Washington (Reuters) – A U.S. permanent resident detained in Iran since 2016 has begun a hunger strike in protest of his exclusion from last week’s deal between Washington and Tehran that could eventually result in the release of five Americans jailed in Iran, his son said on Monday.
Shahab Dalili, 60, a shipping captain who had emigrated to the United States after retiring, was detained in Tehran in April 2016 during a visit for his father’s funeral.
He was charged with aiding and abetting a foreign country and was handed a 10-year prison sentence that he is serving in Iran’s Evin prison which holds many political prisoners.
Under a complicated agreement whose implementation will likely take weeks, Iran may free five detained U.S. citizens in return for $6 billion of Iranian funds in South Korea being unfrozen. Washington would also release several jailed Iranians.

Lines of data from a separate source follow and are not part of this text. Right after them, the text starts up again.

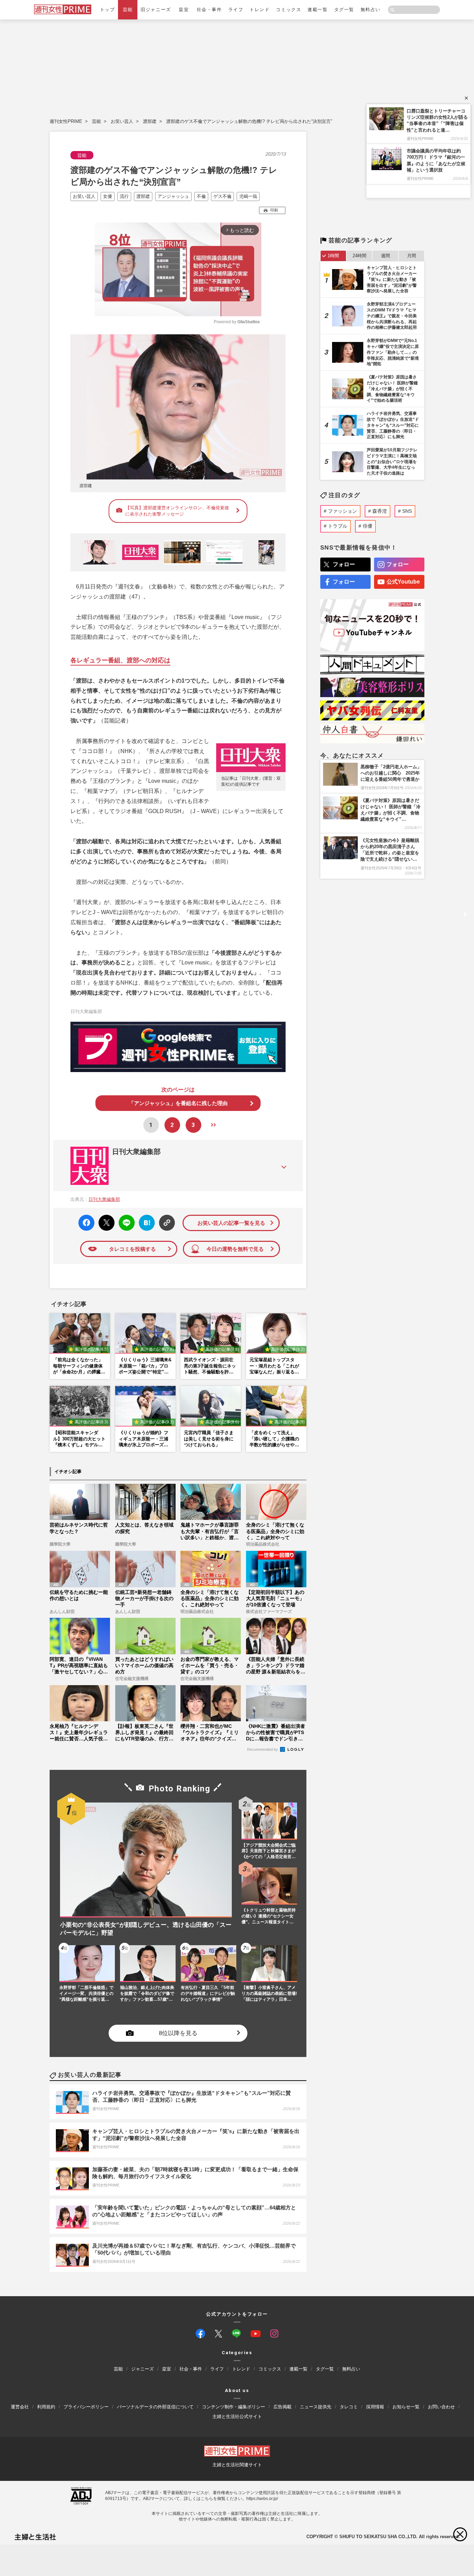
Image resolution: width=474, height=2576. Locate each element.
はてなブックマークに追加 (145, 1223)
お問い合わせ (441, 2406)
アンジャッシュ (173, 196)
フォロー (344, 564)
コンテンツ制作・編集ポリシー (233, 2406)
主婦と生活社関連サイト (237, 2464)
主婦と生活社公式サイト (237, 2416)
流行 (124, 196)
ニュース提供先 (315, 2406)
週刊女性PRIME (66, 121)
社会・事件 (209, 9)
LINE (124, 1217)
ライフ (236, 9)
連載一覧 (317, 9)
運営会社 (20, 2406)
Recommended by (263, 1749)
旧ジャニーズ (156, 9)
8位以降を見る (178, 2033)
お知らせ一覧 (406, 2406)
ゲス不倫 (222, 196)
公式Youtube (403, 582)
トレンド (259, 9)
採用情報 (375, 2406)
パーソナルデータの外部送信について (155, 2406)
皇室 (184, 9)
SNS (407, 511)
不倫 (201, 196)
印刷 (274, 210)
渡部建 (149, 121)
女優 (107, 196)
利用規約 (46, 2406)
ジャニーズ (142, 2369)
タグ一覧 (344, 9)
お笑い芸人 (122, 121)
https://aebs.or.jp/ (262, 2498)
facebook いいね (86, 1223)
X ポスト (105, 1221)
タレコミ (349, 2406)
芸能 (128, 9)
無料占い (371, 9)
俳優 (367, 526)
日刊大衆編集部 (136, 1151)
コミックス (288, 9)
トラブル (337, 526)
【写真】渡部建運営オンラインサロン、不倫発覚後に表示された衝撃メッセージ (177, 511)
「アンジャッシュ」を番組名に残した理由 (178, 1103)
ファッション (342, 511)
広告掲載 (282, 2406)
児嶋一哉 (248, 196)
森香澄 (379, 511)
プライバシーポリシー (86, 2406)
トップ (107, 9)
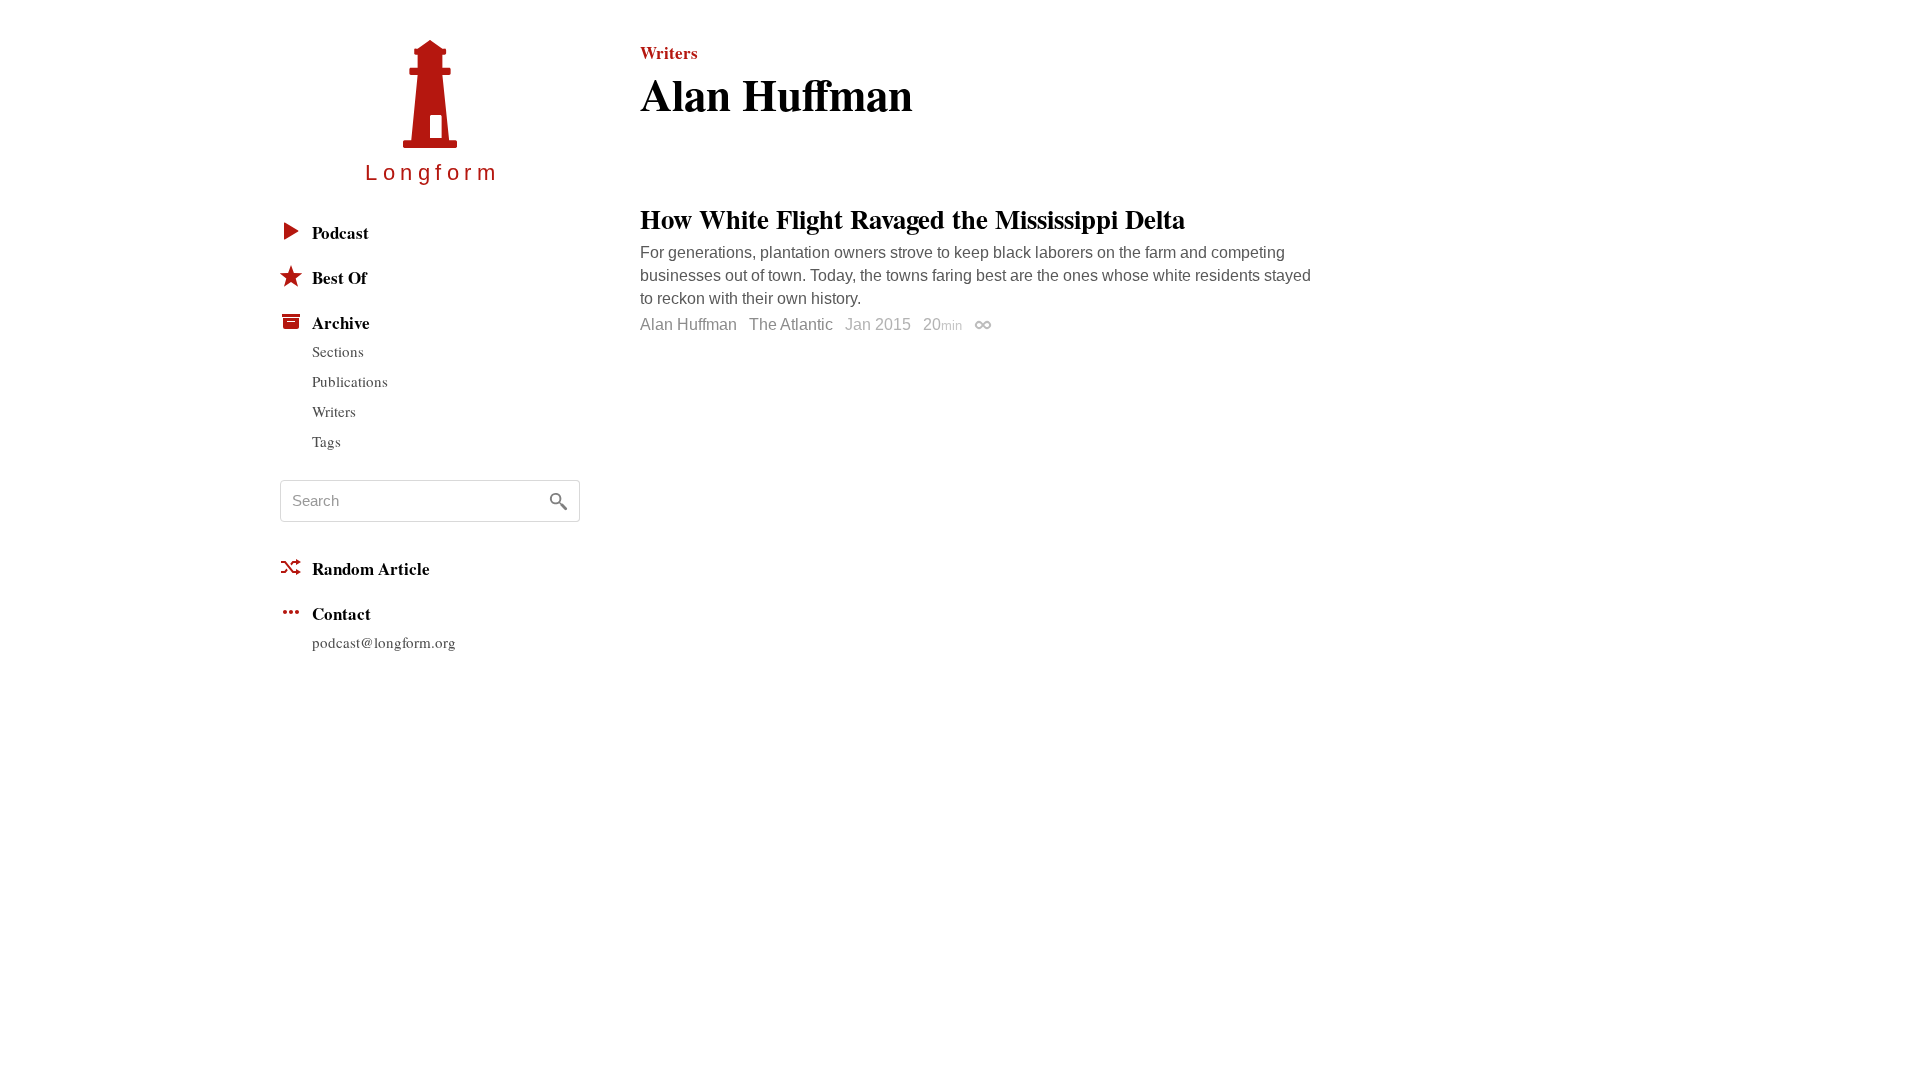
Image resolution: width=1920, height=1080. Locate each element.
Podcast (340, 232)
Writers (334, 411)
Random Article (371, 568)
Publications (350, 381)
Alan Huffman (688, 324)
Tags (326, 441)
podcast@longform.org (384, 642)
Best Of (339, 277)
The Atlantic (791, 324)
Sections (338, 351)
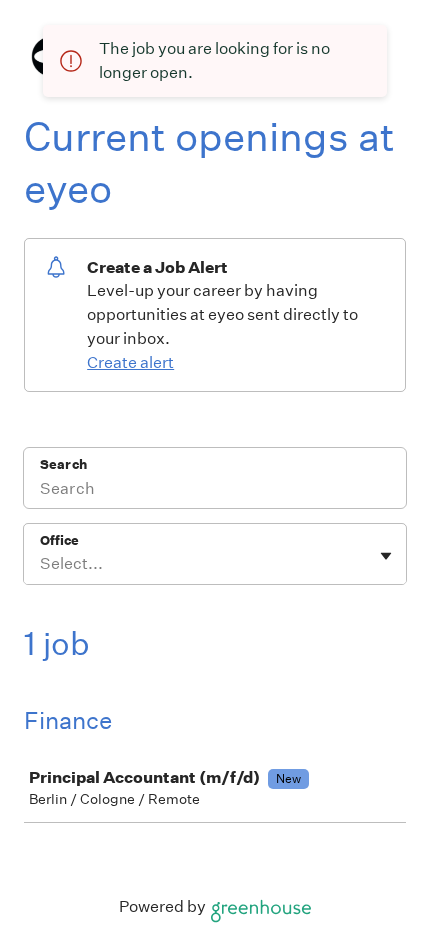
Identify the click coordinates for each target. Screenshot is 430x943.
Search (63, 464)
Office (59, 540)
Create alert (130, 362)
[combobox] (41, 564)
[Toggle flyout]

As first step of the deal, Iran last week allowed four detained U.S. citizens to move into house arrest from Tehran’s Evin prison, a lawyer for one said. A fifth was already under home confinement.
“The deal is being done and he’s not part of it. That was very heartbreaking,” Dalili’s son, Darian, said in a brief telephone interview. He added that he himself also began a hunger strike to raise awareness about his father.
“He feels betrayed. He is demoralized. He believes that the U.S. would bring back anyone that they want to bring back,” Darian said.
Pressed by reporters at the State Department daily briefing, deputy spokesperson Vedant Patel did not give a clear reason why Dalili was not part of the deal but said he has not yet been declared “wrongfully detained.”
The legal determination is made by the State Department and effectively means that the U.S. government views the charges levied against the individual as politically motivated and false.
The determination allows the U.S. State Department to dedicate more resources into the case, assigns the responsibility with a special presidential envoy and raises the prominence of the issue.
Patel also did not say why Dalili was not categorized as wrongfully detained. Dalili’s son Darian told Reuters that he received a phone call on Friday from the Department’s acting special envoy for Iran, Abram Paley.
“I asked why haven’t the (wrongfully detained) designation happened yet and he wasn’t able to provide an answer,” Darian said.
The State Department declined to comment specifically on Paley’s phone call with Dalili’s son but Patel earlier said the United States “regularly and actively review individual cases for indications and indicators of possible wrongful detention.”